Stored items
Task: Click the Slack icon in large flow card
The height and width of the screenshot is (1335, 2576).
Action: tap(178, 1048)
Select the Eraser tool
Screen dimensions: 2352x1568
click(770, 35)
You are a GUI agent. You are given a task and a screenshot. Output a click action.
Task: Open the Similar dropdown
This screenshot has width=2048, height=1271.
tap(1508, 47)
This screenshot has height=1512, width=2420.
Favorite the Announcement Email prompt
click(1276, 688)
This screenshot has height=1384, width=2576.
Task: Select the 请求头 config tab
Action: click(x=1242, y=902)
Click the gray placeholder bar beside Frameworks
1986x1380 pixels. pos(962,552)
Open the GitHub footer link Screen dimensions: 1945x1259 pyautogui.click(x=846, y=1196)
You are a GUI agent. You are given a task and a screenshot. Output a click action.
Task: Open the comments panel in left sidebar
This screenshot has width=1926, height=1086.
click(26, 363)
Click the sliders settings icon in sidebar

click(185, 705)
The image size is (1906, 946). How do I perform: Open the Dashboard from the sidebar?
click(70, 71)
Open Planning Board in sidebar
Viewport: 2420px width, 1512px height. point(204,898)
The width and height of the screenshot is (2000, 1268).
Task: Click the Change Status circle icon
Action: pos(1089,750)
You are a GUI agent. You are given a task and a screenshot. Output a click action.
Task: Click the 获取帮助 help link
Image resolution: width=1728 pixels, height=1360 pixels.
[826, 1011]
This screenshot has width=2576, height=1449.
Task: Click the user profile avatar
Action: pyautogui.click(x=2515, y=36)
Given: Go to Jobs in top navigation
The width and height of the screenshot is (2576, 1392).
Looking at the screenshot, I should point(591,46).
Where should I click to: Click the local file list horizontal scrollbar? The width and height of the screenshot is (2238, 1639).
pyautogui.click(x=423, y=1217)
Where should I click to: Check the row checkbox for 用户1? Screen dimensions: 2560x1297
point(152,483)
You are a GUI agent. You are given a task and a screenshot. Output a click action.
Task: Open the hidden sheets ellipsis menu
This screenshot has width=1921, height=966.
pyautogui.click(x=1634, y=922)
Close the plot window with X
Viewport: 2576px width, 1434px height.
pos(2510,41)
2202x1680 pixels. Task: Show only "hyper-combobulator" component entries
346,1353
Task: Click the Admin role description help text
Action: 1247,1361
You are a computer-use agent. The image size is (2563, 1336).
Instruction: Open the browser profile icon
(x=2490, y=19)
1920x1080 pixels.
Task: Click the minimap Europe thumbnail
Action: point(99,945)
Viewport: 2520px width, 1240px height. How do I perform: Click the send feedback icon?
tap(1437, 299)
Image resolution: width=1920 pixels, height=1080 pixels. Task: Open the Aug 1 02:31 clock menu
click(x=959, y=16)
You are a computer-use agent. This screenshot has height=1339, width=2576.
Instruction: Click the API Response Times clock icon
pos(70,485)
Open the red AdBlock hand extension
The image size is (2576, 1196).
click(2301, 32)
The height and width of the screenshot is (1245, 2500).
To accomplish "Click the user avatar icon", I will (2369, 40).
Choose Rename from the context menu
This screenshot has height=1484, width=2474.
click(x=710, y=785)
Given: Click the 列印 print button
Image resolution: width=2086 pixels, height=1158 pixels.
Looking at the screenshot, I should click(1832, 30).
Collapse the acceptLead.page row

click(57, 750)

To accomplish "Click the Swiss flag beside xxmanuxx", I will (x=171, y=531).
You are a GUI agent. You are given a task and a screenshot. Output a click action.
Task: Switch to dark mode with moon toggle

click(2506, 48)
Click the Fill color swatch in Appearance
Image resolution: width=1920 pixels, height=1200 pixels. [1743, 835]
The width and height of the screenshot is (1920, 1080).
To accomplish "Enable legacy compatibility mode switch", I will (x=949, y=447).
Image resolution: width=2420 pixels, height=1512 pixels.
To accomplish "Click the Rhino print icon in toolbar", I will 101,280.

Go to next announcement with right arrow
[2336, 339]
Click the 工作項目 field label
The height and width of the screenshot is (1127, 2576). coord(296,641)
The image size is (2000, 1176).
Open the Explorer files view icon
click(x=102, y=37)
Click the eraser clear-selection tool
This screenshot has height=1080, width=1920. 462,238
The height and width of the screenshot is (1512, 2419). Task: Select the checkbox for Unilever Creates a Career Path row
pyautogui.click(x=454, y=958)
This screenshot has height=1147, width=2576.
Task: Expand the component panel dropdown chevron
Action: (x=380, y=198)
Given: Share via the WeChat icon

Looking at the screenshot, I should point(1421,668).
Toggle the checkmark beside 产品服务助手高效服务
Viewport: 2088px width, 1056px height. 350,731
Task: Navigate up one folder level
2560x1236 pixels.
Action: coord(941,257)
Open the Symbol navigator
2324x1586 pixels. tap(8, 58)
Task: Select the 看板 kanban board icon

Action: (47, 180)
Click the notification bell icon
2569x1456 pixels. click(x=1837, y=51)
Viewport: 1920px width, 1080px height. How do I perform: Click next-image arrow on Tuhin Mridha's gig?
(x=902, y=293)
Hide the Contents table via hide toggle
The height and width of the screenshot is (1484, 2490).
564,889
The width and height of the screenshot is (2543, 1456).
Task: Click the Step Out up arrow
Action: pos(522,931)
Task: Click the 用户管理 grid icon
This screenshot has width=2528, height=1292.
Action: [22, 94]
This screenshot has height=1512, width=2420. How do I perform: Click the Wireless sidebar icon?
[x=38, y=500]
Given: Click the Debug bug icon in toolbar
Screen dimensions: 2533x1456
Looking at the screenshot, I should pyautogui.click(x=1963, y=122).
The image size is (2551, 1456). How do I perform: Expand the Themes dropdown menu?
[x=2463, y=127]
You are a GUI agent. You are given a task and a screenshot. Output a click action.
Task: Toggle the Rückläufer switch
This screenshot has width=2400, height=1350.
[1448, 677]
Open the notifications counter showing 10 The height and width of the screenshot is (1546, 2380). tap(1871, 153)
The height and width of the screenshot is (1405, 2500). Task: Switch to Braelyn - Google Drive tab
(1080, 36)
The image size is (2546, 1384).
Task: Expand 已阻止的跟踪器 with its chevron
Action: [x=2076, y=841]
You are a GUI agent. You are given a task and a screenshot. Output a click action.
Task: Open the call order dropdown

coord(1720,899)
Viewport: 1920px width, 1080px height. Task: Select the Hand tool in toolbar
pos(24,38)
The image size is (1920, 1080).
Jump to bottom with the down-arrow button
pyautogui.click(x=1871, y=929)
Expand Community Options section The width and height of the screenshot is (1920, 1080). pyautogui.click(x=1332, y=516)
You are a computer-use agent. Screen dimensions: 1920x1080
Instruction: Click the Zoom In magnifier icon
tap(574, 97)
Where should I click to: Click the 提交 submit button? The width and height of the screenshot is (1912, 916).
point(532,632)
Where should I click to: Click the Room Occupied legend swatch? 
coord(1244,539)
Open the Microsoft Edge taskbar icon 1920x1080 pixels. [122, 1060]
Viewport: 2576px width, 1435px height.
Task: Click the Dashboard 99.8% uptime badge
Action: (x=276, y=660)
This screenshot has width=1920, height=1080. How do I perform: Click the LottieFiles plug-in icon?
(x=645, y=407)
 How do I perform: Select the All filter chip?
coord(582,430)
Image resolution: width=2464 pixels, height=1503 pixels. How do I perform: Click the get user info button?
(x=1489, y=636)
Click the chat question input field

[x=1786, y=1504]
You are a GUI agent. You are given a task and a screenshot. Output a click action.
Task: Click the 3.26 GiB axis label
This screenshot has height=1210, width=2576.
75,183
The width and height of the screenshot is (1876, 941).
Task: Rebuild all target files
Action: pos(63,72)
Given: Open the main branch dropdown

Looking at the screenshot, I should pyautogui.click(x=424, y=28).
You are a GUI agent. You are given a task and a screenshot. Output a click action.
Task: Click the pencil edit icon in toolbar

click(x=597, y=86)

▸ Assigned task
From the data above, copy each line that holds "link".

▸ Output for this task
Open the GitHub footer link Screen dimensions: 1945x1259 pyautogui.click(x=846, y=1196)
Task: Click the 获取帮助 help link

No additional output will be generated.